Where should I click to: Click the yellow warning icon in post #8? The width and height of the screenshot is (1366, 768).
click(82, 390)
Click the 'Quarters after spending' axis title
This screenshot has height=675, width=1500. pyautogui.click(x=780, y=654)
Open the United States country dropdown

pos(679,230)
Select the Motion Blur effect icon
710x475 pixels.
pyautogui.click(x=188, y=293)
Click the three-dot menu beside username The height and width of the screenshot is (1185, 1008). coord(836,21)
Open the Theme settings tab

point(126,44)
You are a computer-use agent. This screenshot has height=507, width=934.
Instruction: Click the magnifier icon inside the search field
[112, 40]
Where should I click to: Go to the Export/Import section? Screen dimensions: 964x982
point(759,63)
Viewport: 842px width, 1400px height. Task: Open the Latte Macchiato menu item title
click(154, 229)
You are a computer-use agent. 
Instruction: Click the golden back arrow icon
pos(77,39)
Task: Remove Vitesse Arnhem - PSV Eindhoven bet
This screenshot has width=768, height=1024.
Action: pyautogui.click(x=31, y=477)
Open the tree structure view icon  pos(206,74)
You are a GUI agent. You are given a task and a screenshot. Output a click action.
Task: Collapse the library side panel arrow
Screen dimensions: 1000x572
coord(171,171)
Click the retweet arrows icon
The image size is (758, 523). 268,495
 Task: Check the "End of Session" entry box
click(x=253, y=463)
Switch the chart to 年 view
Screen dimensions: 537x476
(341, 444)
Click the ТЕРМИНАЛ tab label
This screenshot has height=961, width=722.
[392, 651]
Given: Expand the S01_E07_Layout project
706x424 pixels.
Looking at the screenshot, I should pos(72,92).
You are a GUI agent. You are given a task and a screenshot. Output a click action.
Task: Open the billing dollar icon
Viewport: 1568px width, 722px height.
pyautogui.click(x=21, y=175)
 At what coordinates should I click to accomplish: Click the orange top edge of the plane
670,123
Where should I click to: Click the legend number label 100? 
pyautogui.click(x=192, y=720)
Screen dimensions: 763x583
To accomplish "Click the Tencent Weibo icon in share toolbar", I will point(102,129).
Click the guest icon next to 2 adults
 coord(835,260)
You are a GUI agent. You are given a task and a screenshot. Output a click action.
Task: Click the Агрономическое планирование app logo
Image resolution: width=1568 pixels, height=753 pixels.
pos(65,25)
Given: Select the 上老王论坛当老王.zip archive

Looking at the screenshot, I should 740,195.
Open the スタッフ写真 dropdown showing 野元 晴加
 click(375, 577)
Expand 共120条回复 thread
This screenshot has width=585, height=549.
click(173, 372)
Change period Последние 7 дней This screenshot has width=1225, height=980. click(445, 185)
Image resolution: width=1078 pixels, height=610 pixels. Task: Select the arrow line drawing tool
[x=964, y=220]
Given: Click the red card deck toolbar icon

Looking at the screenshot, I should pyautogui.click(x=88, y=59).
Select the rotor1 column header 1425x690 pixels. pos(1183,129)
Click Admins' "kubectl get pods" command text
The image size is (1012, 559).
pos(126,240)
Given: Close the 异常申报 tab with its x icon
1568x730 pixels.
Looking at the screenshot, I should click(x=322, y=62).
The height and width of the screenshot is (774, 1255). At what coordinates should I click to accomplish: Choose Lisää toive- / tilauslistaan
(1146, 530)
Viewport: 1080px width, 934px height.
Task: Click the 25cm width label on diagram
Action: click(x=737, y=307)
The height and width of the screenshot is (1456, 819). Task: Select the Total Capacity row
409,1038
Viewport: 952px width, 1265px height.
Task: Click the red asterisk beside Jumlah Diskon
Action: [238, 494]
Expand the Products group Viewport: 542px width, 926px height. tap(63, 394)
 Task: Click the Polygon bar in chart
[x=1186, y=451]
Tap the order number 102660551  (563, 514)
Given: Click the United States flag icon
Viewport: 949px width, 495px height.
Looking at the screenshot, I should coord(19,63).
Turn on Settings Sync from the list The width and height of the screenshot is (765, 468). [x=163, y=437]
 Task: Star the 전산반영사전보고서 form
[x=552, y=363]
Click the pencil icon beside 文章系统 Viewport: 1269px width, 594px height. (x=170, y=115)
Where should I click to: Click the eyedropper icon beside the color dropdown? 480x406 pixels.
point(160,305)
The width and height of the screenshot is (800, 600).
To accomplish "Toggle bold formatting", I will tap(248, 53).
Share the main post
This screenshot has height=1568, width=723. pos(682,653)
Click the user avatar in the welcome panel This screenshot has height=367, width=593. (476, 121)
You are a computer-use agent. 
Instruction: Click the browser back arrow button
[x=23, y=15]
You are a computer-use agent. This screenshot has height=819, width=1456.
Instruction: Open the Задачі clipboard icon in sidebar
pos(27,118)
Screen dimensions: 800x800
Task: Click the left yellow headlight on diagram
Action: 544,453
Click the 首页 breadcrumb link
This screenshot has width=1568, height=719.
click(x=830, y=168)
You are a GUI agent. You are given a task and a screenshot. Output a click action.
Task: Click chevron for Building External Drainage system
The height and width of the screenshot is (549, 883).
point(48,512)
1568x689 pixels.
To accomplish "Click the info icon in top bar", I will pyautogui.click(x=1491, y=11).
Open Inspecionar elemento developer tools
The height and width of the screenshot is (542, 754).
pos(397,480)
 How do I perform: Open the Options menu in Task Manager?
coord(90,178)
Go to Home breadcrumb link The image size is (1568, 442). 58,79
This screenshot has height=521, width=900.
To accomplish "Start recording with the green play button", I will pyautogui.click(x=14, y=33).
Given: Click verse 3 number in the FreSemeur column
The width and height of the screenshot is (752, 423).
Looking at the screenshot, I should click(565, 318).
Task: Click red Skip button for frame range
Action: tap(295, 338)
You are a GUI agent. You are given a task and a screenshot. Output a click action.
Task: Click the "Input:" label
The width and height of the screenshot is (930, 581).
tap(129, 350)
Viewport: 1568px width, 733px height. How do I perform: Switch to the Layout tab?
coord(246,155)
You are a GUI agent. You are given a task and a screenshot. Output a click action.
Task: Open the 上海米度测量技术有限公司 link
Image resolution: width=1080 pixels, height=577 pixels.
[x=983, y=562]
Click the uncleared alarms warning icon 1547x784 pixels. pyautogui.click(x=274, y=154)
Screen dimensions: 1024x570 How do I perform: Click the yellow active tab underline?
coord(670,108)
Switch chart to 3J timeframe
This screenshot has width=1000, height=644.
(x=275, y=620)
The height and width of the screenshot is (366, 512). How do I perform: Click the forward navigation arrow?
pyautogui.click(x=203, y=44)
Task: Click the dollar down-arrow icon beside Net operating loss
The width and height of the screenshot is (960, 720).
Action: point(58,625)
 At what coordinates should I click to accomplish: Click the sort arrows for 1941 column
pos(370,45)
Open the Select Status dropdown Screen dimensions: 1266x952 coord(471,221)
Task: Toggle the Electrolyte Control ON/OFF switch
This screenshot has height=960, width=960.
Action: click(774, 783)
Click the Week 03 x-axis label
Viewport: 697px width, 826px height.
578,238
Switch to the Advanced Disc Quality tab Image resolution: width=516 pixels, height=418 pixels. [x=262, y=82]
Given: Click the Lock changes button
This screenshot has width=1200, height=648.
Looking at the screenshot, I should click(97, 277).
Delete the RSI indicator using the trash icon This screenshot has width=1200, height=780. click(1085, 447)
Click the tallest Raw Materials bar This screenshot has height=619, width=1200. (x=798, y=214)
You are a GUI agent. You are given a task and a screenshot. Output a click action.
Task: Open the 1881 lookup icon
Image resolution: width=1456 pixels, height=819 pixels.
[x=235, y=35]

--------------------

* Aim of the task
Would you set down every entry again, exactly?

* Result below
Where should I click to: Click the yellow warning icon in post #8? The width and height of the screenshot is (1366, 768).
click(82, 390)
Click the 'Quarters after spending' axis title
This screenshot has height=675, width=1500. pyautogui.click(x=780, y=654)
Open the United States country dropdown

pos(679,230)
Select the Motion Blur effect icon
710x475 pixels.
pyautogui.click(x=188, y=293)
Click the three-dot menu beside username The height and width of the screenshot is (1185, 1008). coord(836,21)
Open the Theme settings tab

point(126,44)
You are a computer-use agent. This screenshot has height=507, width=934.
Instruction: Click the magnifier icon inside the search field
[112, 40]
Where should I click to: Go to the Export/Import section? Screen dimensions: 964x982
point(759,63)
Viewport: 842px width, 1400px height. Task: Open the Latte Macchiato menu item title
click(154, 229)
You are a computer-use agent. 
Instruction: Click the golden back arrow icon
pos(77,39)
Task: Remove Vitesse Arnhem - PSV Eindhoven bet
This screenshot has width=768, height=1024.
Action: pyautogui.click(x=31, y=477)
Open the tree structure view icon  pos(206,74)
You are a GUI agent. You are given a task and a screenshot. Output a click action.
Task: Collapse the library side panel arrow
Screen dimensions: 1000x572
coord(171,171)
Click the retweet arrows icon
The image size is (758, 523). 268,495
 Task: Check the "End of Session" entry box
click(x=253, y=463)
Switch the chart to 年 view
Screen dimensions: 537x476
(341, 444)
Click the ТЕРМИНАЛ tab label
This screenshot has height=961, width=722.
[392, 651]
Given: Expand the S01_E07_Layout project
706x424 pixels.
Looking at the screenshot, I should pos(72,92).
You are a GUI agent. You are given a task and a screenshot. Output a click action.
Task: Open the billing dollar icon
Viewport: 1568px width, 722px height.
pyautogui.click(x=21, y=175)
 At what coordinates should I click to accomplish: Click the orange top edge of the plane
670,123
Where should I click to: Click the legend number label 100? 
pyautogui.click(x=192, y=720)
Screen dimensions: 763x583
To accomplish "Click the Tencent Weibo icon in share toolbar", I will point(102,129).
Click the guest icon next to 2 adults
 coord(835,260)
You are a GUI agent. You are given a task and a screenshot. Output a click action.
Task: Click the Агрономическое планирование app logo
Image resolution: width=1568 pixels, height=753 pixels.
pos(65,25)
Given: Select the 上老王论坛当老王.zip archive

Looking at the screenshot, I should 740,195.
Open the スタッフ写真 dropdown showing 野元 晴加
 click(375, 577)
Expand 共120条回复 thread
This screenshot has width=585, height=549.
click(173, 372)
Change period Последние 7 дней This screenshot has width=1225, height=980. click(445, 185)
Image resolution: width=1078 pixels, height=610 pixels. Task: Select the arrow line drawing tool
[x=964, y=220]
Given: Click the red card deck toolbar icon

Looking at the screenshot, I should pyautogui.click(x=88, y=59).
Select the rotor1 column header 1425x690 pixels. pos(1183,129)
Click Admins' "kubectl get pods" command text
The image size is (1012, 559).
pos(126,240)
Given: Close the 异常申报 tab with its x icon
1568x730 pixels.
Looking at the screenshot, I should click(x=322, y=62).
The height and width of the screenshot is (774, 1255). At what coordinates should I click to accomplish: Choose Lisää toive- / tilauslistaan
(1146, 530)
Viewport: 1080px width, 934px height.
Task: Click the 25cm width label on diagram
Action: click(x=737, y=307)
The height and width of the screenshot is (1456, 819). Task: Select the Total Capacity row
409,1038
Viewport: 952px width, 1265px height.
Task: Click the red asterisk beside Jumlah Diskon
Action: [238, 494]
Expand the Products group Viewport: 542px width, 926px height. tap(63, 394)
 Task: Click the Polygon bar in chart
[x=1186, y=451]
Tap the order number 102660551  (563, 514)
Given: Click the United States flag icon
Viewport: 949px width, 495px height.
Looking at the screenshot, I should coord(19,63).
Turn on Settings Sync from the list The width and height of the screenshot is (765, 468). [x=163, y=437]
 Task: Star the 전산반영사전보고서 form
[x=552, y=363]
Click the pencil icon beside 文章系统 Viewport: 1269px width, 594px height. (x=170, y=115)
Where should I click to: Click the eyedropper icon beside the color dropdown? 480x406 pixels.
point(160,305)
The width and height of the screenshot is (800, 600).
To accomplish "Toggle bold formatting", I will tap(248, 53).
Share the main post
This screenshot has height=1568, width=723. pos(682,653)
Click the user avatar in the welcome panel This screenshot has height=367, width=593. (476, 121)
You are a computer-use agent. 
Instruction: Click the browser back arrow button
[x=23, y=15]
You are a computer-use agent. This screenshot has height=819, width=1456.
Instruction: Open the Задачі clipboard icon in sidebar
pos(27,118)
Screen dimensions: 800x800
Task: Click the left yellow headlight on diagram
Action: 544,453
Click the 首页 breadcrumb link
This screenshot has width=1568, height=719.
click(x=830, y=168)
You are a GUI agent. You are given a task and a screenshot. Output a click action.
Task: Click chevron for Building External Drainage system
The height and width of the screenshot is (549, 883).
point(48,512)
1568x689 pixels.
To accomplish "Click the info icon in top bar", I will pyautogui.click(x=1491, y=11).
Open Inspecionar elemento developer tools
The height and width of the screenshot is (542, 754).
pos(397,480)
 How do I perform: Open the Options menu in Task Manager?
coord(90,178)
Go to Home breadcrumb link The image size is (1568, 442). 58,79
This screenshot has height=521, width=900.
To accomplish "Start recording with the green play button", I will pyautogui.click(x=14, y=33).
Given: Click verse 3 number in the FreSemeur column
The width and height of the screenshot is (752, 423).
Looking at the screenshot, I should click(565, 318).
Task: Click red Skip button for frame range
Action: tap(295, 338)
You are a GUI agent. You are given a task and a screenshot. Output a click action.
Task: Click the "Input:" label
The width and height of the screenshot is (930, 581).
tap(129, 350)
Viewport: 1568px width, 733px height. How do I perform: Switch to the Layout tab?
coord(246,155)
You are a GUI agent. You are given a task and a screenshot. Output a click action.
Task: Open the 上海米度测量技术有限公司 link
Image resolution: width=1080 pixels, height=577 pixels.
[x=983, y=562]
Click the uncleared alarms warning icon 1547x784 pixels. pyautogui.click(x=274, y=154)
Screen dimensions: 1024x570 How do I perform: Click the yellow active tab underline?
coord(670,108)
Switch chart to 3J timeframe
This screenshot has width=1000, height=644.
(x=275, y=620)
The height and width of the screenshot is (366, 512). How do I perform: Click the forward navigation arrow?
pyautogui.click(x=203, y=44)
Task: Click the dollar down-arrow icon beside Net operating loss
The width and height of the screenshot is (960, 720).
Action: point(58,625)
 At what coordinates should I click to accomplish: Click the sort arrows for 1941 column
pos(370,45)
Open the Select Status dropdown Screen dimensions: 1266x952 coord(471,221)
Task: Toggle the Electrolyte Control ON/OFF switch
This screenshot has height=960, width=960.
Action: click(774, 783)
Click the Week 03 x-axis label
Viewport: 697px width, 826px height.
578,238
Switch to the Advanced Disc Quality tab Image resolution: width=516 pixels, height=418 pixels. [x=262, y=82]
Given: Click the Lock changes button
This screenshot has width=1200, height=648.
Looking at the screenshot, I should click(97, 277).
Delete the RSI indicator using the trash icon This screenshot has width=1200, height=780. click(1085, 447)
Click the tallest Raw Materials bar This screenshot has height=619, width=1200. (x=798, y=214)
You are a GUI agent. You are given a task and a screenshot. Output a click action.
Task: Open the 1881 lookup icon
Image resolution: width=1456 pixels, height=819 pixels.
[x=235, y=35]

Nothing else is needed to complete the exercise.